Tan Ming, Fang Pingan, Chachiyo Teepanis, Xia Ming, Huang Pengwei, Fang Zhaoyin, Jiang Wen, Jiang Xi
Division of Infectious Diseases, Cincinnati Children's Hospital Medical Center, 3333 Burnet Avenue, Cincinnati, OH 45229-3039, USA.
Virology. 2008 Dec 5;382(1):115-23. doi: 10.1016/j.virol.2008.08.047. Epub 2008 Oct 16.
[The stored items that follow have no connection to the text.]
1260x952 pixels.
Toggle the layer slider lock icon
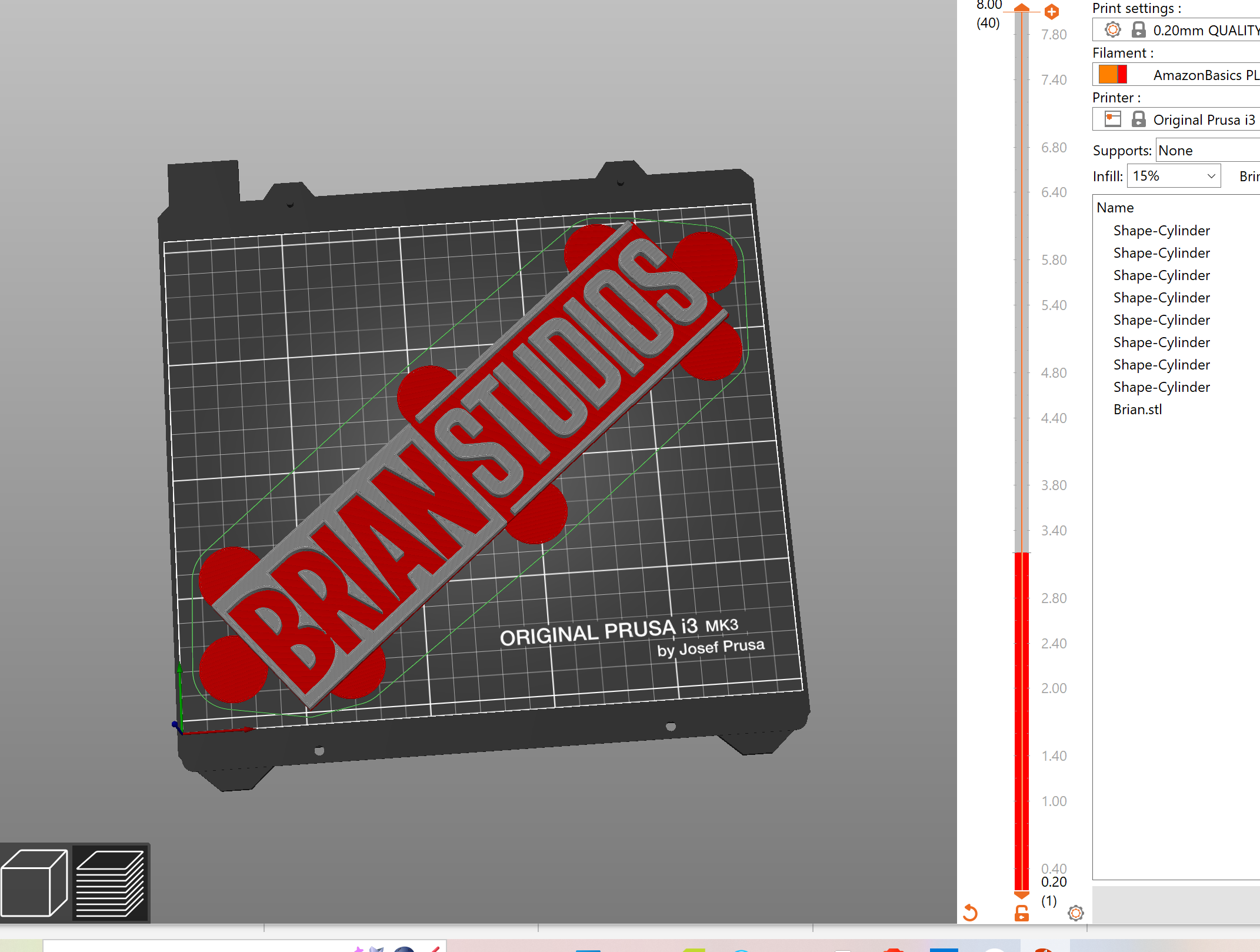(1022, 913)
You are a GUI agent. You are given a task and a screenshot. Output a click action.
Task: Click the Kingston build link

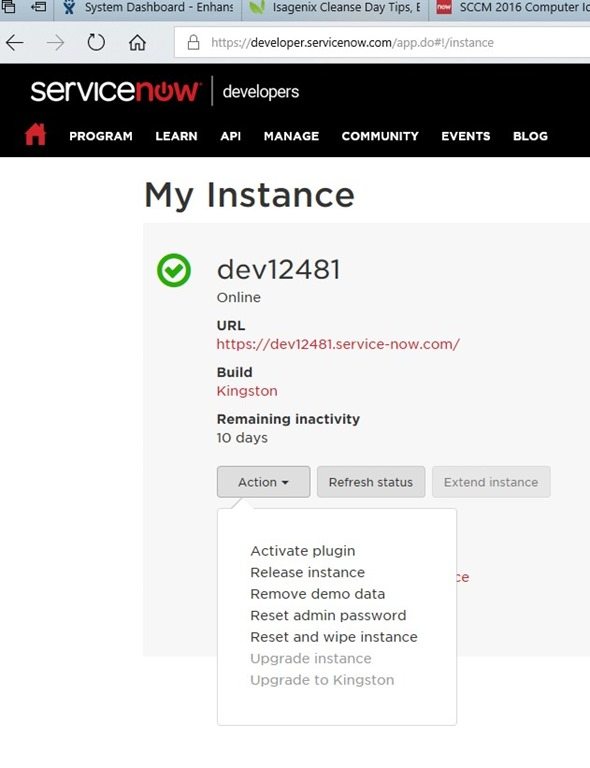(247, 391)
Noroviruses are an important cause of epidemic acute gastroenteritis and the viruses recognize human histo-blood group antigens (HBGAs) as receptors. The protruding (P) domain of noroviral capsid, the receptor-binding domain, forms subviral particles in vitro that retain the receptor-binding function. In this study we characterized the structure and HBGA-binding function of the P particle. Structure reconstruction using cryo-EM showed that the P particles are comprised of 12 P dimers that are organized in octahedral symmetry. The dimeric packing of the proteins in the P particles is similar to that in the norovirus capsid, in which the P2 subdomain with the receptor-binding interface is located at the outermost surface of the P particle. The P particles are immunogenic and reveal similar antigenic and HBGA-binding profiles with their parental virus-like particle, further confirming the shared surface structures between the two types of particles. The P particles are easily produced in E. coli and yeast and are stable, which are potentially useful for a broad application including vaccine development against noroviruses.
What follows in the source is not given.